Saved data entries
━━━━━━━━━━
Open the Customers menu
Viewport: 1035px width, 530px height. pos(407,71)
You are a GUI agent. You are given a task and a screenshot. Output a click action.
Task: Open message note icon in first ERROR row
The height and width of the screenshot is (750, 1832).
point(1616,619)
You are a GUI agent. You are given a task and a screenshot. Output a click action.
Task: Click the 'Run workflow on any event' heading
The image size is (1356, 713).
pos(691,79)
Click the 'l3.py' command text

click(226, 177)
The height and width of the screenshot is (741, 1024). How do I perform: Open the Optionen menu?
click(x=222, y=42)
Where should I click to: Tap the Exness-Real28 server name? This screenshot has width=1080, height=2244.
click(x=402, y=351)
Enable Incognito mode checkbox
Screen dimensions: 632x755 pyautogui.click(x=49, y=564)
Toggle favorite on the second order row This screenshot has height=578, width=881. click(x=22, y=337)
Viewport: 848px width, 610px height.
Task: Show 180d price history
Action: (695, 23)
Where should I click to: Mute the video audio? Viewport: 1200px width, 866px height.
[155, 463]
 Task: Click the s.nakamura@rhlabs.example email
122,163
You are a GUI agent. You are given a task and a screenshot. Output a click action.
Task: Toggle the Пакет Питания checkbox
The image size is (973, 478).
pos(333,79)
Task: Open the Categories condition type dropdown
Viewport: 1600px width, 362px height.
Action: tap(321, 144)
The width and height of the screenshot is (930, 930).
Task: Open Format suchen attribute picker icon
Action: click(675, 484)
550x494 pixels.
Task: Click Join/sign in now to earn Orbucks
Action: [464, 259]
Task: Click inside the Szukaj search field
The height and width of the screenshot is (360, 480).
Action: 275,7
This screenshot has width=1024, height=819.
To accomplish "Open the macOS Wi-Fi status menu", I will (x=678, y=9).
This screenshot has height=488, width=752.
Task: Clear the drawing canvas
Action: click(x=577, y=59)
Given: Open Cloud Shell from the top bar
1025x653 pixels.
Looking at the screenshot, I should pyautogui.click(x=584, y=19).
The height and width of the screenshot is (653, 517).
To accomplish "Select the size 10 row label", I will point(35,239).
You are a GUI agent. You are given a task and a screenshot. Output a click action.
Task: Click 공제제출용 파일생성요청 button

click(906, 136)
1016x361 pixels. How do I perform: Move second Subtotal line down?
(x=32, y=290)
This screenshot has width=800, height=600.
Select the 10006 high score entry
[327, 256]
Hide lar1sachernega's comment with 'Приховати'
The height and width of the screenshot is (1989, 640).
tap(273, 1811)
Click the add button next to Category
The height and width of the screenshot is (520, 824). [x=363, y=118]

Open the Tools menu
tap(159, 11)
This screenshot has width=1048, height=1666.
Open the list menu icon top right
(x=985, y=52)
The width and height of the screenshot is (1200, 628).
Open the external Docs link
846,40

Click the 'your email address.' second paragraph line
━━━━━━━━━━
Try it. Retype the portion of the data above that starts on the line with "The image size is (1356, 713)." and finishes on the line with "This screenshot has width=1024, height=819.", including both of those lines.

Output of the task.
The image size is (1356, 713).
pos(691,79)
Click the 'l3.py' command text

click(226, 177)
The height and width of the screenshot is (741, 1024). How do I perform: Open the Optionen menu?
click(x=222, y=42)
Where should I click to: Tap the Exness-Real28 server name? This screenshot has width=1080, height=2244.
click(x=402, y=351)
Enable Incognito mode checkbox
Screen dimensions: 632x755 pyautogui.click(x=49, y=564)
Toggle favorite on the second order row This screenshot has height=578, width=881. click(x=22, y=337)
Viewport: 848px width, 610px height.
Task: Show 180d price history
Action: (695, 23)
Where should I click to: Mute the video audio? Viewport: 1200px width, 866px height.
[155, 463]
 Task: Click the s.nakamura@rhlabs.example email
122,163
You are a GUI agent. You are given a task and a screenshot. Output a click action.
Task: Toggle the Пакет Питания checkbox
The image size is (973, 478).
pos(333,79)
Task: Open the Categories condition type dropdown
Viewport: 1600px width, 362px height.
Action: tap(321, 144)
The width and height of the screenshot is (930, 930).
Task: Open Format suchen attribute picker icon
Action: click(675, 484)
550x494 pixels.
Task: Click Join/sign in now to earn Orbucks
Action: [464, 259]
Task: Click inside the Szukaj search field
The height and width of the screenshot is (360, 480).
Action: 275,7
This screenshot has width=1024, height=819.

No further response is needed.